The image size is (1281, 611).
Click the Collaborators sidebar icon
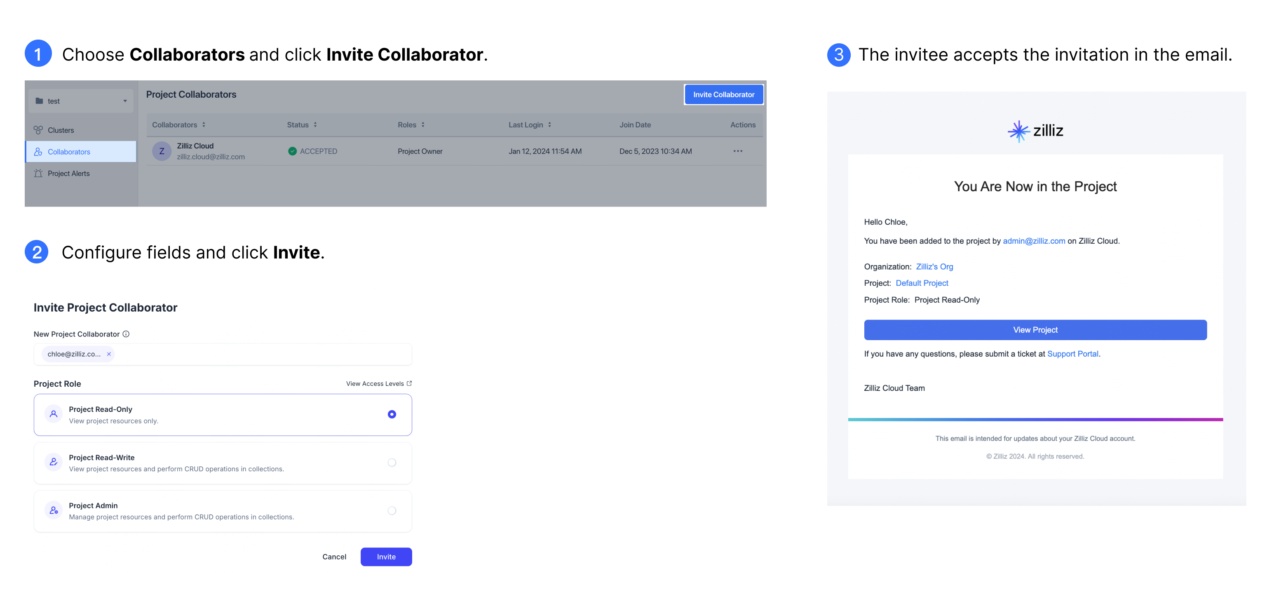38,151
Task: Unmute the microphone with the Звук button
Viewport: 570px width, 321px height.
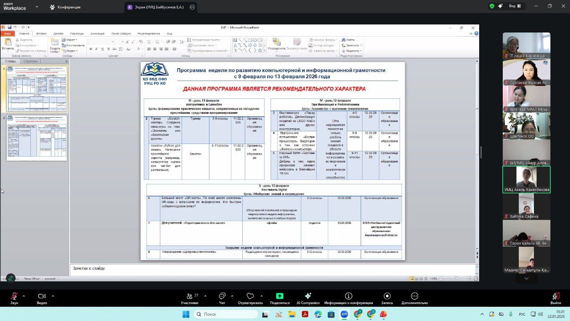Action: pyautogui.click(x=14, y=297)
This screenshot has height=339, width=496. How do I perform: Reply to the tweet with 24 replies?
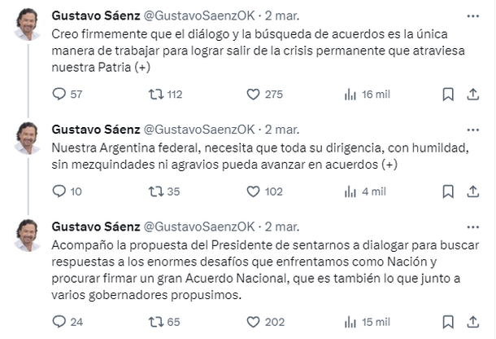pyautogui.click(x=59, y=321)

* HOW TO COMPLETE THIS TASK *
Restate every line of the listing exactly. Pictures are not part of the copy.

* WRITTEN SOLUTION *
The image size is (1281, 611).
Click the Collaborators sidebar icon
38,151
Task: Unmute the microphone with the Звук button
Viewport: 570px width, 321px height.
Action: pyautogui.click(x=14, y=297)
This screenshot has height=339, width=496. How do I perform: Reply to the tweet with 24 replies?
pyautogui.click(x=59, y=321)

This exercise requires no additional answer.